Postby jlaake » Thu Apr 06, 2023 5:51 pm

With the robust design, the secondary occasions are assumed to be closed and occur over a short period of time, so animals don't age which is why I didn't add an age variable by default. That said, upon reading this thread (which I missed before), I can see it would be useful to have an age variable that was the same for all secondary occasions but say split them by juveniles vs adults for each session.

So I naively started an example thinking that I could simply create an age variable in the design data. But it became apparent very quickly that wasn't possible because the PIMS are square for p and c and there is no way to know the initial session at which the critter was first captured. Thus there is no way to modify their age through the sessions as they get older. Which is probably the actual reason I didn't include age in p and c. It can't be done.

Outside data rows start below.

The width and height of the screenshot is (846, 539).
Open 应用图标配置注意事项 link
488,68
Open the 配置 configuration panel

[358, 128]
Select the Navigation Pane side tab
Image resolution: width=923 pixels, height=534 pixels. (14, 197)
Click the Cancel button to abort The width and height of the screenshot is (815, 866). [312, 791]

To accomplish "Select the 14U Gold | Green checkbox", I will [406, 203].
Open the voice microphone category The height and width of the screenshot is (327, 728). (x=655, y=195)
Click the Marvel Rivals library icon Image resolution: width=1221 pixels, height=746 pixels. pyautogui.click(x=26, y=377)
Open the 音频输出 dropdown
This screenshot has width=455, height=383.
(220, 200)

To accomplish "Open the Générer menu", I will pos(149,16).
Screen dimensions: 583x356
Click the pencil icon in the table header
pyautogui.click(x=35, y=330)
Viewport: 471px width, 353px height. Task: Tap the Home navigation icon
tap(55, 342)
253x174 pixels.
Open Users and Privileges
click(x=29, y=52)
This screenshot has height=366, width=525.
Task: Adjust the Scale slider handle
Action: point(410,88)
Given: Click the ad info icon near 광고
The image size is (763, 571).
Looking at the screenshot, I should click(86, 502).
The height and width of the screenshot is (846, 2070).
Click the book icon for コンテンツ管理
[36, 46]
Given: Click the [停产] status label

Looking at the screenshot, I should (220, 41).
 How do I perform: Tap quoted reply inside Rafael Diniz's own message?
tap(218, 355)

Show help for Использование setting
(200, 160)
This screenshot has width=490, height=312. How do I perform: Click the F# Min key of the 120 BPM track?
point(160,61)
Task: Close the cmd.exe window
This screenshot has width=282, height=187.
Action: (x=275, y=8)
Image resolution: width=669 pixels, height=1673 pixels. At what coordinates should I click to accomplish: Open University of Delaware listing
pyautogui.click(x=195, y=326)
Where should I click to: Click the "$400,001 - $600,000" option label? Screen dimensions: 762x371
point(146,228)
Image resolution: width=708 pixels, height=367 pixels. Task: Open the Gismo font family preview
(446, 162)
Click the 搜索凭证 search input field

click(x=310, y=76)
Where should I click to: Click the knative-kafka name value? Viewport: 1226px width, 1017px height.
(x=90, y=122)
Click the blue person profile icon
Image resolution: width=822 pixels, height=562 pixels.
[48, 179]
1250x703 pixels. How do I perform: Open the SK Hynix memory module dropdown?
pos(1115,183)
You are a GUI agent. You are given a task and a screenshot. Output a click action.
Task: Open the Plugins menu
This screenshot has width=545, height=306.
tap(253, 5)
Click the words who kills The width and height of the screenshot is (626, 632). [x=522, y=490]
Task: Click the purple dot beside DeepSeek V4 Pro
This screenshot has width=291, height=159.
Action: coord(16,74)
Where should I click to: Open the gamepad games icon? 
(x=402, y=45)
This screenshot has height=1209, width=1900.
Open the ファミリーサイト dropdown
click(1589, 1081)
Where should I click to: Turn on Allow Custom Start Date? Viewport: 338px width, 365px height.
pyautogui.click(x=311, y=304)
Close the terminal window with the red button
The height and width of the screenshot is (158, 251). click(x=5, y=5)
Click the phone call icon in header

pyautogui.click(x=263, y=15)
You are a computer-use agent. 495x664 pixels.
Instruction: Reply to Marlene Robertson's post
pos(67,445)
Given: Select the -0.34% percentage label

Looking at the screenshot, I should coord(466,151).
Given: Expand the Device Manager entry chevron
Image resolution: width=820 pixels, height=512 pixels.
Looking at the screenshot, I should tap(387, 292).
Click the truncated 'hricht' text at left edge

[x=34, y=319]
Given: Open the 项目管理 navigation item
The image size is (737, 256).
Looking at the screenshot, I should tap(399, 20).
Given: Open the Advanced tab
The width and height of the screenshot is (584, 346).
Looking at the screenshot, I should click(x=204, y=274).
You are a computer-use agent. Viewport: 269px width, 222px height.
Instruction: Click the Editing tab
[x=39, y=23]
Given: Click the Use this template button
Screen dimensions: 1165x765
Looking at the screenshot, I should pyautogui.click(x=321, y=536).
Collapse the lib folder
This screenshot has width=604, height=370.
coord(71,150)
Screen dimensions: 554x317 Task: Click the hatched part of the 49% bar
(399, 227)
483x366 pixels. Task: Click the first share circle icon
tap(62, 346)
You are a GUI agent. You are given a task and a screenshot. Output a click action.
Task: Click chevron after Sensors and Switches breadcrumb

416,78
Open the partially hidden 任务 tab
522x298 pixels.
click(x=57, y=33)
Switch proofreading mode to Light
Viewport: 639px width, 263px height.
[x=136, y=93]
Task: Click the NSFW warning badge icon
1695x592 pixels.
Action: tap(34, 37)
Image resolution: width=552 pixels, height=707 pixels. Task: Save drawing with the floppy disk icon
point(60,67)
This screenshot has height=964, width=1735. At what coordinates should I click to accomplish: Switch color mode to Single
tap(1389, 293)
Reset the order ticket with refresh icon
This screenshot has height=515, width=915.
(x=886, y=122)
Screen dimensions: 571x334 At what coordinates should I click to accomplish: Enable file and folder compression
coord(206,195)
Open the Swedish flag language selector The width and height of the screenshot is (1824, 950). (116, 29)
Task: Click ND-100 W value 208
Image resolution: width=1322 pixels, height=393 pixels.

But Bill's suggestion in his earlier post is the solution. You need to include a time varying individual covariate to the data. It should be a numeric value although if you want to be age categories you can use dummy values for the age categories. In your data you need a variable named something like age.1,age.2,...age.k where you have k sessions. The value is the age of the critter for the kth session. Values of age prior to first capture can be set to zero. Then you can use the variable age in the model for p/c and RMark will put "age.1" for session 1 and "age.2" for session 2 etc in the design matrix (DM) and when MARK fits the model it will plug in the age value for each critter at each session into the DM when it computes the p/c values.